**本文**
亡くなった20代男性にどういう背景があったのかは全く存じ上げません。
もしかすると
「時間帯を選んで効率的に稼ぎ、自分の将来につながる何かをするための時間を確保する」
という目的のための夜勤であり、起きて活動できる時間を長くして活動性を高めるためのカフェイン飲料であり、睡眠時間を短くするためのアルコールだったのかもしれません。
または、家族を養わなくてはならない立場にあって、しかし自分の人生も諦めたくなかった、ということなのかもしれません。
状況は報道されている以上にはわかりませんが、男性のご冥福を心より祈ります。
どうすれば防げるのか?
「ヤバい」と感じて見直すポイントは?
毎日新聞記事の
「死亡する約1年前から体調不良を訴え、吐いて寝込むことを数回繰り返した。カフェイン中毒症状とみられ、死亡当日も帰宅後に吐いて寝込んでいた」
を見る限り、家族の目から見ても、理由がなんであれ身体を壊していたことは間違いなかったようです。
その時点で「病院に行く」という選択がなされていれば? とは思います。しかし同時に、その時点で病院に行くと、通常の血液検査では、何か異常が発見されることはなかった可能性が高いかと思われます。まさかカフェイン濃度の検査などしないでしょうし。たいていは、胃薬が出て(しかし効果なく)終わるか、簡単な聞き取りがあって「精神的なものかも」と言われて心療内科受診を勧められるか、でしょう。そこで消化管の検査まで踏み込む可能性は……今の医療事情を考えると、極めて薄いでしょうね。自分が「必要なのではないか?」と思う根拠あっての血液検査のお願いであっても、医師から「不要な検査を欲しがっている」と見られないように神経を使ったり、あるいは医師の対応を見て、自分が「必要なのではないか?」と考えている根拠を話すことを最初から諦めるとか、という感じですから。消化器の不調を訴えている患者に「じゃ、来週、胃カメラを」とはならないでしょう。

**課題**
本文の内容を2文でまとめてください。

**提供資料**
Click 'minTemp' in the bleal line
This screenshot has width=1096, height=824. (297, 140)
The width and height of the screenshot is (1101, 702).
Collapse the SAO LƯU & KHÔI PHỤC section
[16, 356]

---

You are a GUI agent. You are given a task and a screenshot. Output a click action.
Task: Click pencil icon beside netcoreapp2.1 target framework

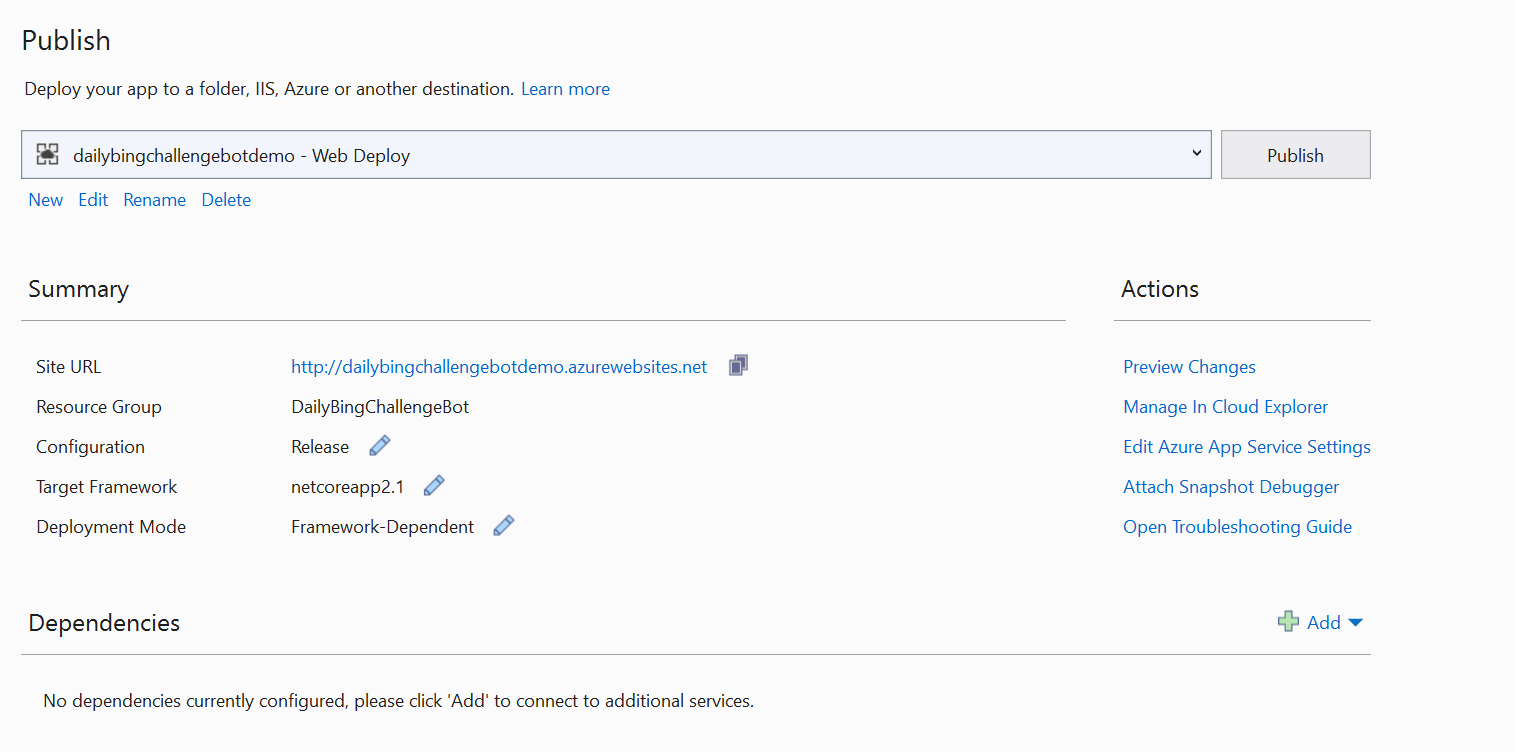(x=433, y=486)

**解答**
筆者は、亡くなった20代男性の背景はわからないとしたうえで、夜勤やカフェイン飲料、アルコールは効率的に稼いで将来のための時間を確保する目的だった可能性や、家族を養う立場にあった可能性を挙げ、男性の冥福を祈っている。毎日新聞の記事から、男性は死亡の約1年前から身体を壊していたことが間違いなかったようだと述べる一方、その時点で病院に行っても通常の血液検査では異常が見つからず、胃薬が出るか心療内科の受診を勧められて終わる可能性が高いとしている。